Shipkov is a washed-up Bulgarian ringmaster who barely recognizes his unhappy wife, Roza, anymore. Happy is a former call-center employee from India who firmly believes in karma and optimism. Agnes is a single mother from Liberia who was recently diagnosed with cancer. Ella is a bitter bed-ridden old woman who prefers talking to answering machines to human beings. Busker is a whistling mime/clown/street performer who seems to be everywhere at once and yet no where at the same time. What on earth could these people have in common? America. And roles in Aditi Brennan Kapil’s new play, Agnes Under the Big Top, a tall tale.
A playwright, actor, and director of Bulgarian and Indian descent (who was raised in Sweden), Kapil knows a thing or two about the collision of cultures. In Agnes, a National New Play Network Rolling World Premiere, Kapil brings her multidimensional characters to life and ties their varied stories together through two locations: the subway and Ella’s bedroom. It’s there that the audience learns about each character’s past—where they came from, who they used to be, who they left behind—and why they’re in America today.
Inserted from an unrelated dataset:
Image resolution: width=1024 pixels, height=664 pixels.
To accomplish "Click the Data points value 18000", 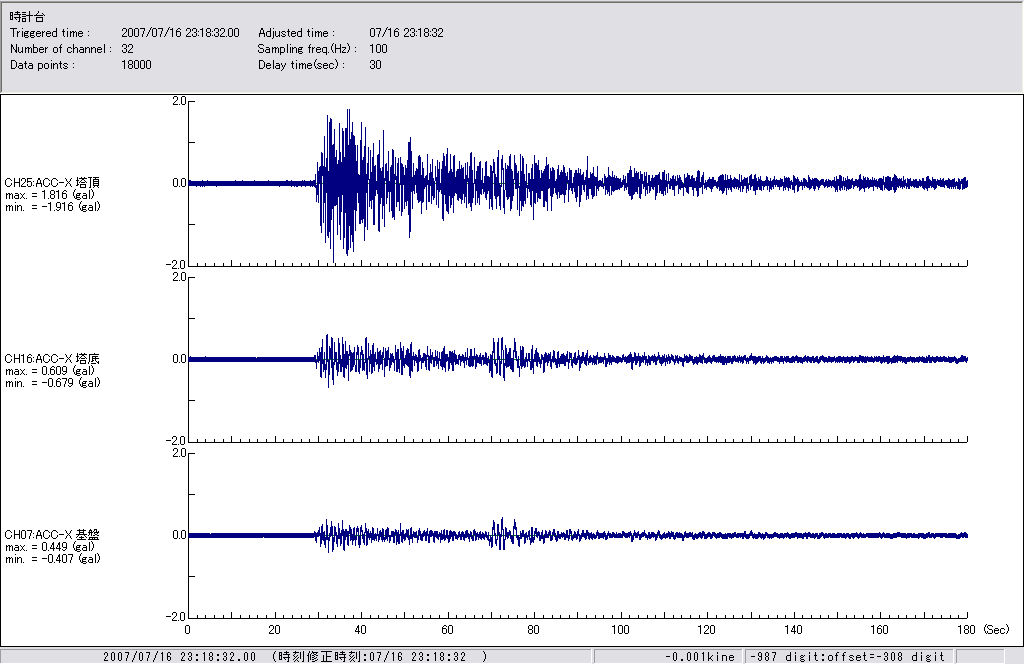I will tap(136, 64).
The production is intimate in nature, from the stage—surrounded on both sides by the audience—to its rhythm. Throughout the 90-minute run, monologues, interactions, tall tales, regrets, memories, and phone calls draw the audience in, making them feel as though they are personally interacting with the characters. And what characters they are—played by experienced cast members (including Guthrie Theater regulars Virginia Burke, as Roza, and Nathaniel Fuller, as Shipkov; and Sha Cage, as Agnes, a Twin Cities theater regular and national spoken-word artist), each individual comes to life through the use of accents, foreign languages, inflection, facial expressions, and emotion.
Just like the circus has the power to transform seemingly ordinary animals and tasks into magical feats, Agnes Under the Big Top takes outwardly run-of-the-mill individuals and transforms them into poignant metaphors, each applicable in his or her own way to the audience members watching in awe.